* Exercise aim *
Quote the post on Orwell's Such, Such Were the Joys word for word, beginning at the words "Today, FedUp Mom" and stopping after "Were the Joys)".

Today, FedUp Mom answers a question she posed three weeks ago in her guest post where she suggested that people read Such, Such Were the Joys by George Orwell. Read her answers to the first and second questions she posed here and here. And, of course, don’t forget to chime in with your own answer.
Such, Such Thursdays
by FedUp Mom
(from Such, Such Were the Joys)
3.) “Looking back, I realize that I then worked harder than I have ever done since, and yet at the time it never seemed possible to make quite the effort that was demanded of one…All through my boyhood I had a profound conviction that I was no good, that I was wasting my time, wrecking my talents, behaving with monstrous folly and wickedness and ingratitude — and all this, it seemed, was inescapable, because I lived among laws which were absolute, like the law of gravity, but which it was not possible for me to keep…The conviction that it was not possible for me to be a success went deep enough to influence my actions till far into adult life.”

* Data section *
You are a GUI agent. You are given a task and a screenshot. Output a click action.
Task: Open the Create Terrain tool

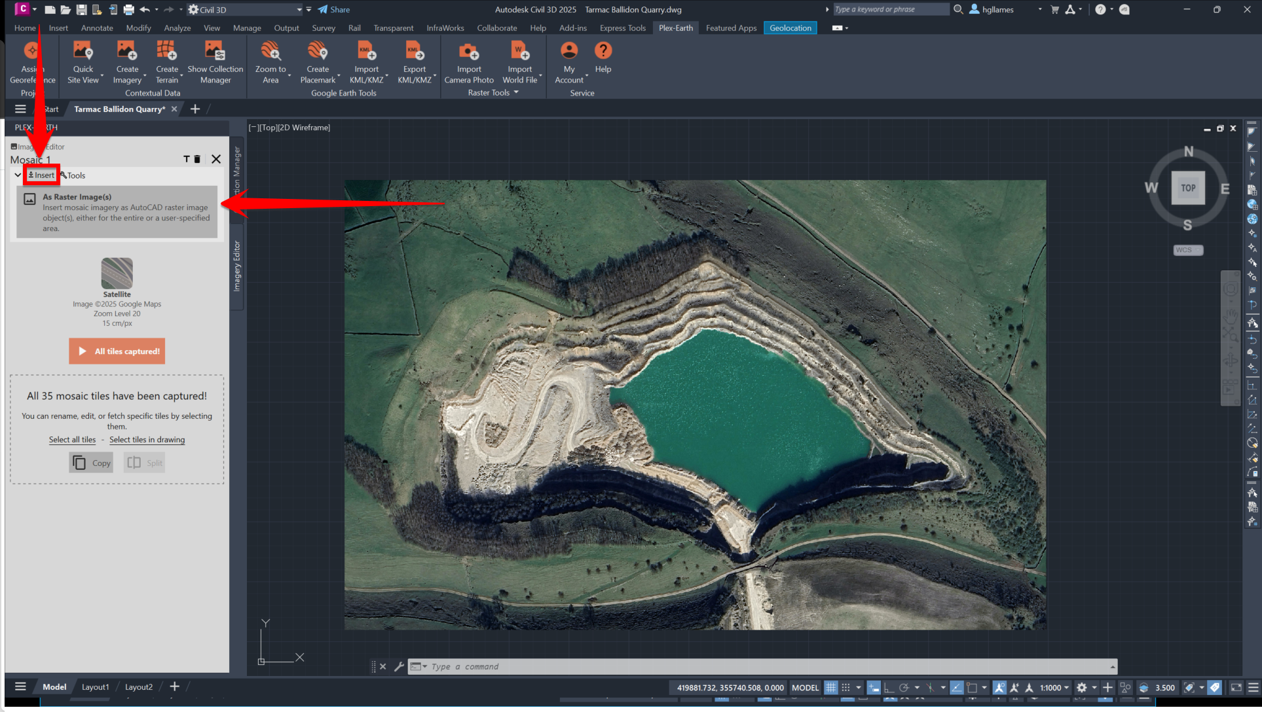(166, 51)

* Problem solution *
Today, FedUp Mom answers a question she posed three weeks ago in her guest post where she suggested that people read Such, Such Were the Joys by George Orwell. Read her answers to the first and second questions she posed here and here. And, of course, don’t forget to chime in with your own answer.
Such, Such Thursdays
by FedUp Mom
(from Such, Such Were the Joys)